*What you need to do:*
Copy the listing below word for word, starting at the line that contains "You are a GUI" and ending at the end of the listing, with both ends included. Leave the pictures out of your copy.

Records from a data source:

○ ○ ○

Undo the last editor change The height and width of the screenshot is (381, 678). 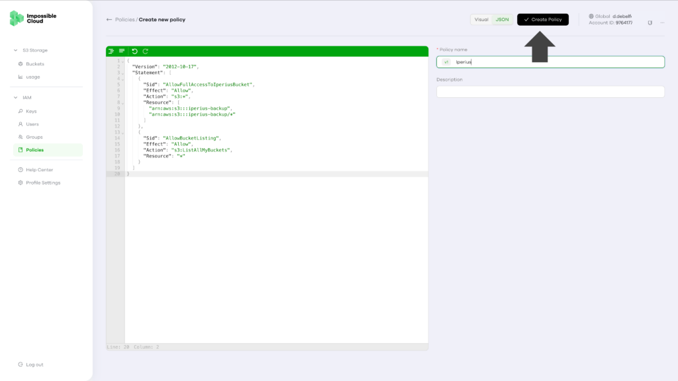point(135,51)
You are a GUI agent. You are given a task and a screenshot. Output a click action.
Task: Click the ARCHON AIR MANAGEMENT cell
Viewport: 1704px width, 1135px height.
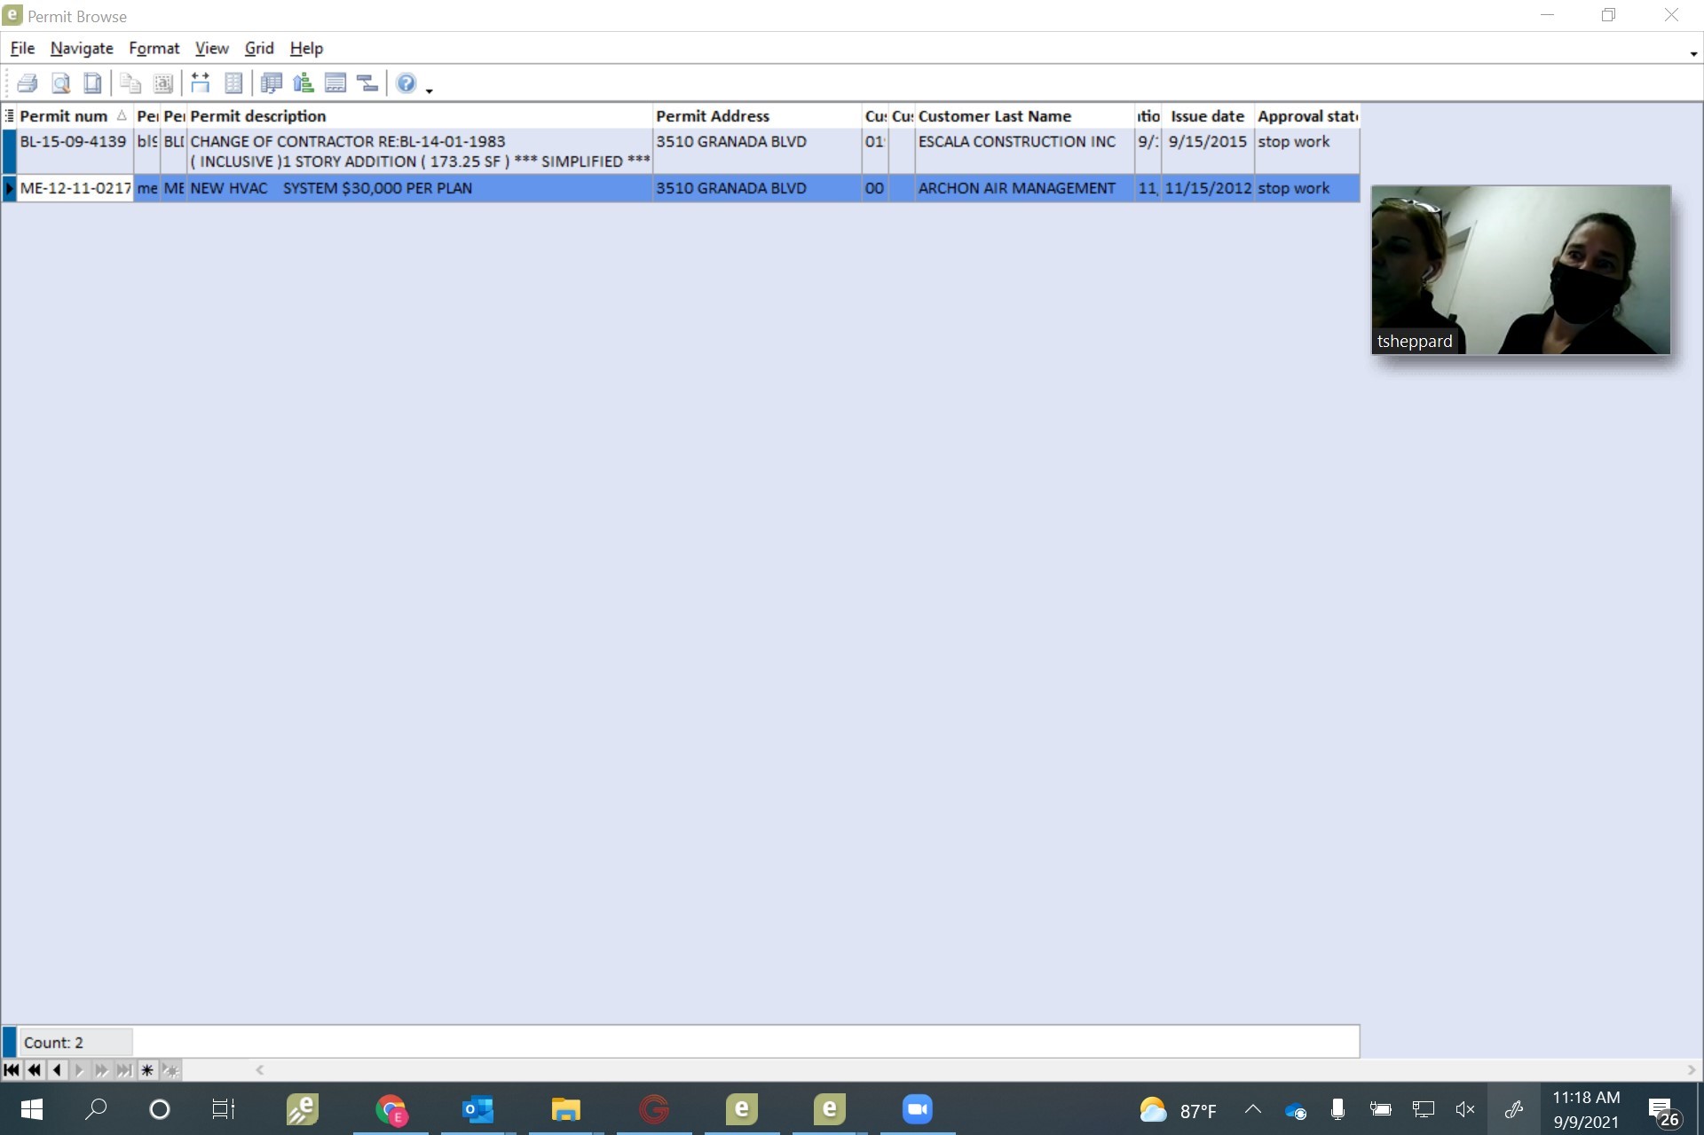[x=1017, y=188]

○ ○ ○

*Written answer:*
You are a GUI agent. You are given a task and a screenshot. Output a click action.
Task: Click the ARCHON AIR MANAGEMENT cell
Viewport: 1704px width, 1135px height.
[x=1017, y=188]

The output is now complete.